The Misery Index

Photo: Butch Hogan/Press Here

Bright Eyes, Noise Floor (Rarities: 1998–2005)
Conor Oberst knows sincerity won’t redeem clichés, and that’s torture for a songwriter. His raggedly failing to square his head and heart betrays frustration of the highest order.

Photo: Mark Van S./Beggars Group

Mountain Goats, Get Lonely
John Darnielle, normally a high-strung acoustic strummer, slows down and shares the mundane but unsettling details of some slightly warped post-relationship behavior. He’s clawing for shreds of hope, and hardly capturing any.
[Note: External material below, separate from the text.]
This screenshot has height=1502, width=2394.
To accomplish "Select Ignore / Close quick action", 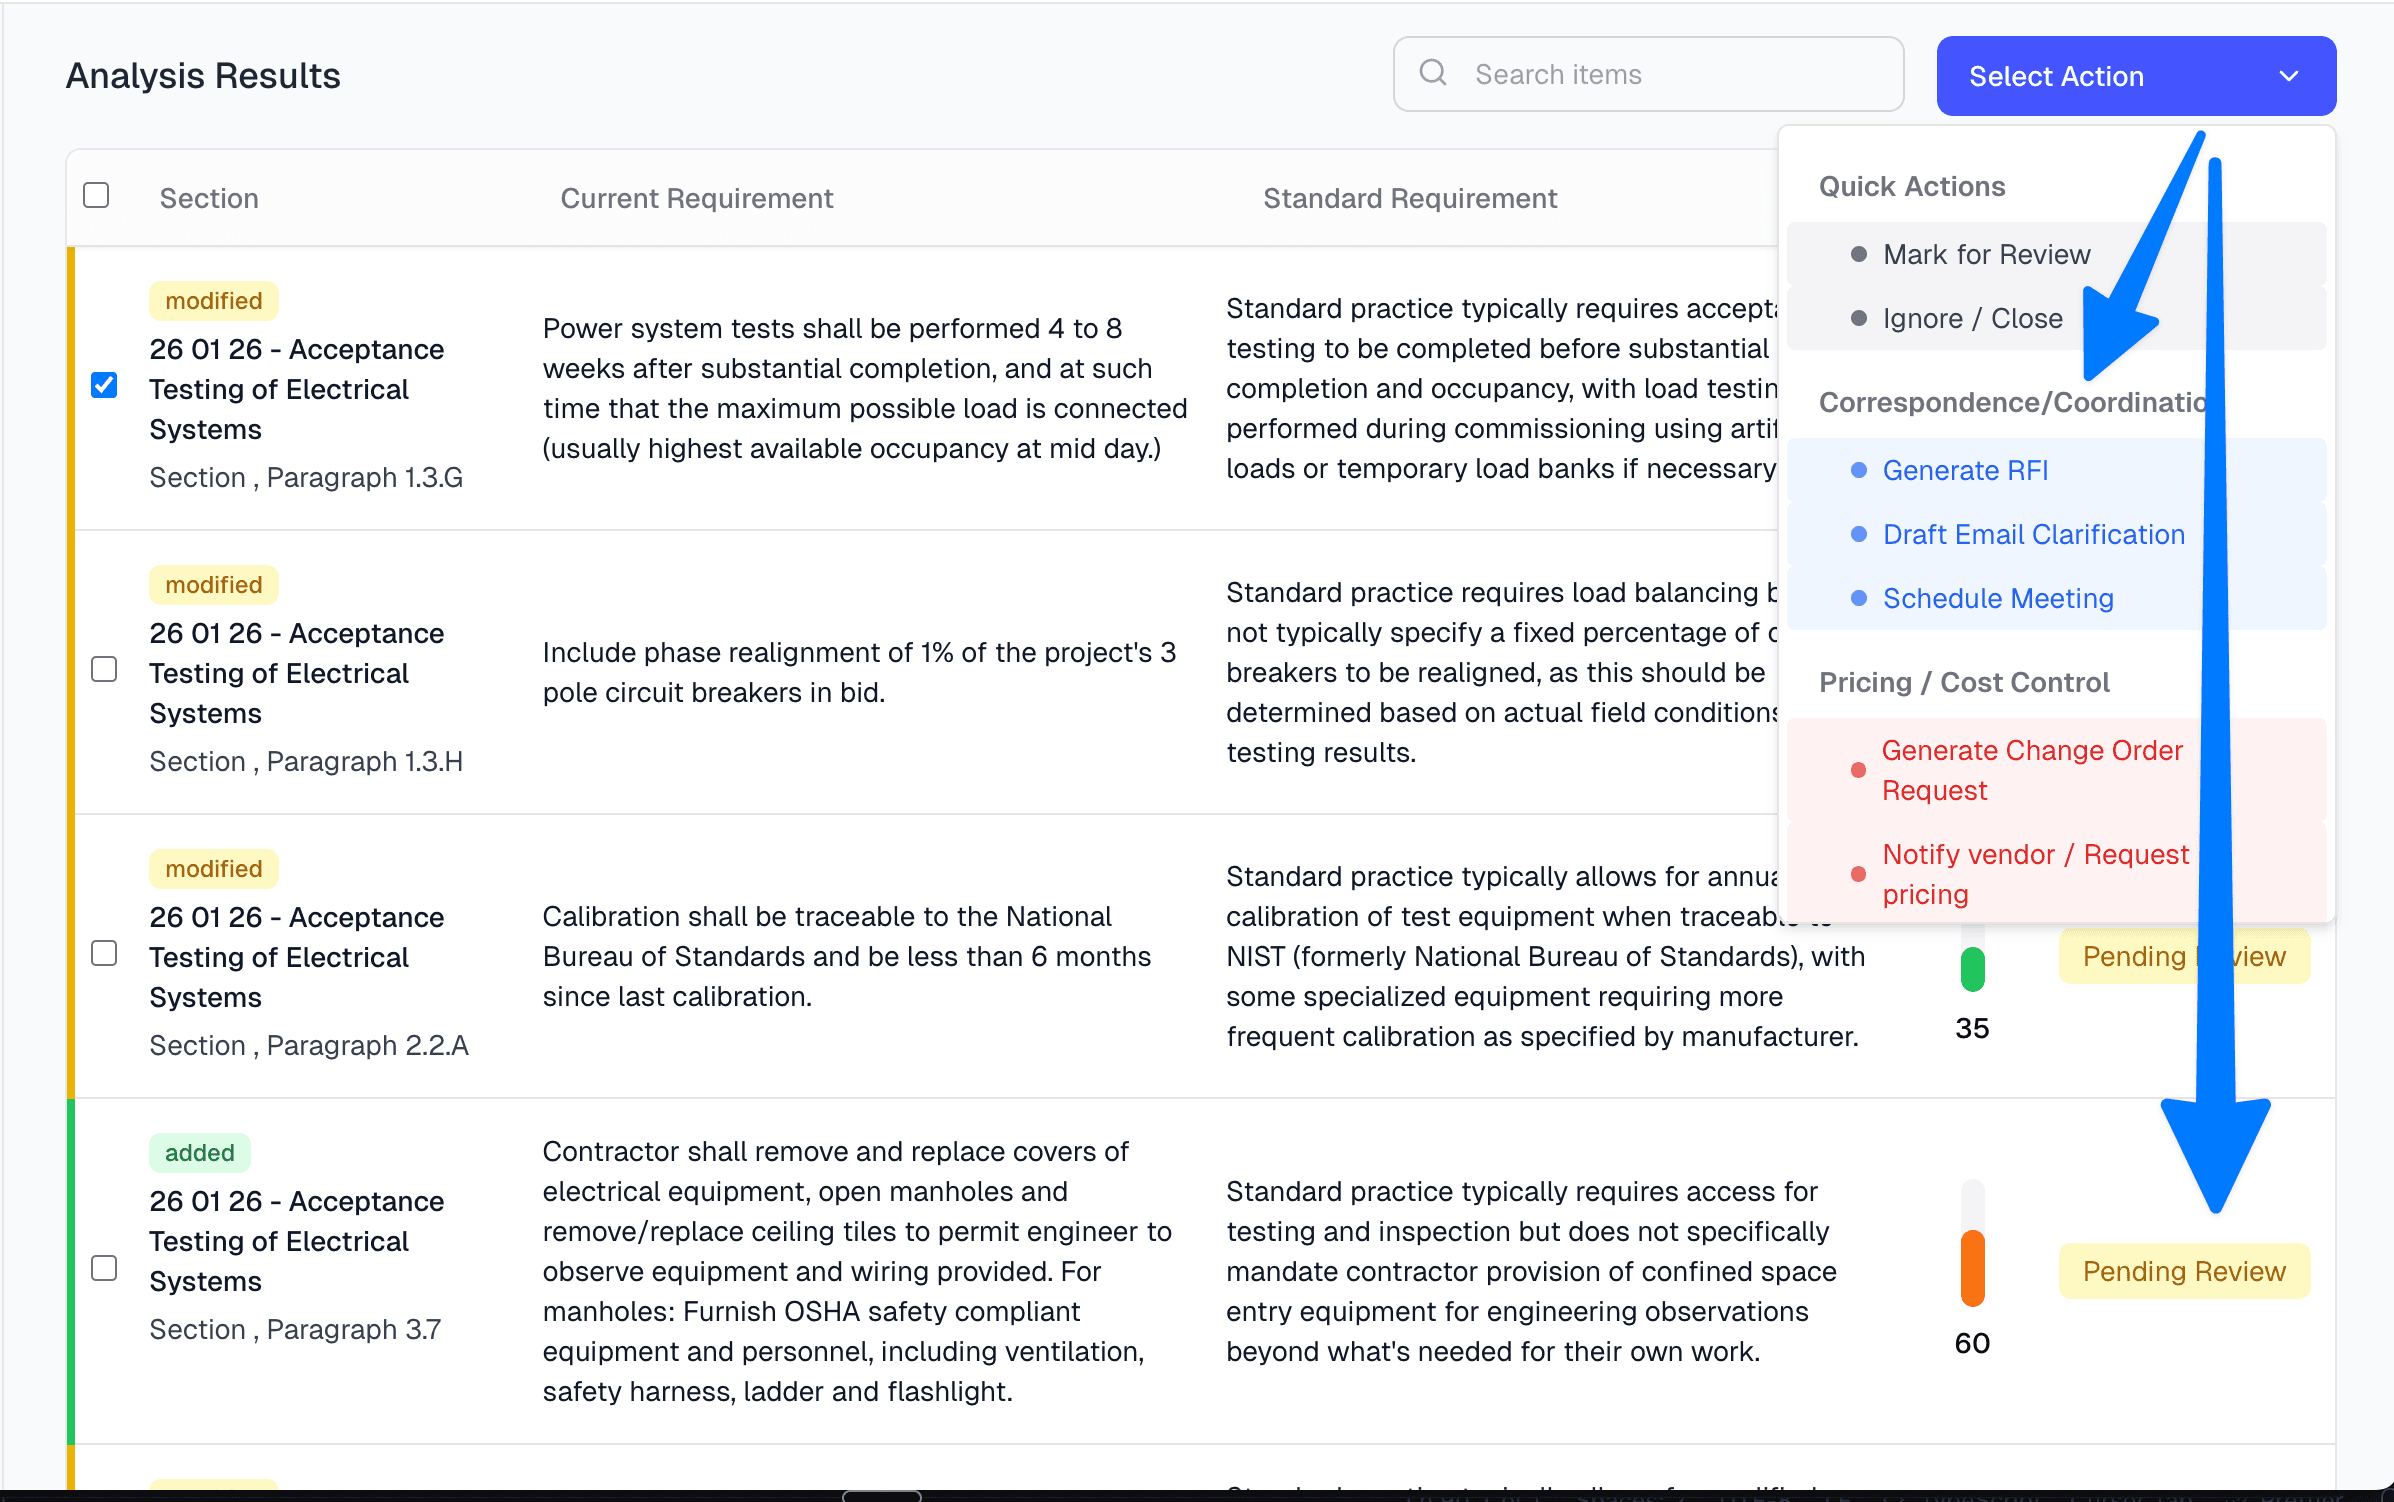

Photo: Robbie Fry/Sacks & Co.

Damien Rice, 9
Can anything satisfy this sometimes lively, honey-voiced Irishman besides bitter confrontations with exes and cynical dismissals of Christmas? Anger like this is a callus on pain, but no matter what, it’ll get you down. Finding inspiration in the idea of “Accidental Babies”? That’s life in a world of real hurt.

Photo: Mark Swanson/Lewis Hollow Records

Jeremy Enigk, World Waits
Enigk established himself as one of emo’s great sulkers while fronting Sunny Day Real Estate in the nineties. Now he acts the statesman, bearing “man’s hate,” the burdens of history, etc. His despair, it seems, knows no bounds.



Tobias Fröberg, Somewhere in the City
A winsome Swede geeking out on spare folk and almost campy sixties pop, Fröberg seems to gaze in the mirror, telling himself he’s okay and that people like him. His needy romantic twitches might just owe to an admiration for Brian Wilson.

Damien Jurado, And Now That I’m in Your Shadow
Singing of shootings and drinking gasoline, Jurado seems a bit like the socially awkward third-grader who draws people stabbing each other: either creative or disturbed. His campfire ways suggest “creative.”

Pete Yorn, Nightcrawler
Fame, women he’s slept with, “The Man”—these things get Yorn to thinking and that means melancholy’s just around the bend. He may be quiet at the bar, but he still ain’t drinking alone.

Photo: Dan Winters/Courtesy of RCA Records

Ray Lamontagne, Till the Sun Turns Black
LaMontagne’s a throaty ladies’ man with a taste for soul music and interpersonal drama. He plays the moony-blue introvert well enough, but for all the wounded sensitivity he summons, it’s hard to believe he’s not dealing from the bottom of the deck.


Entrance, Prayer of Death
A self-styled fatalist visionary, Guy Blakeslee wails about the futility of fearing death amid wild psychedelic-blues. But he’s apparently having a pretty groovy time waiting out the apocalypse (or whatever).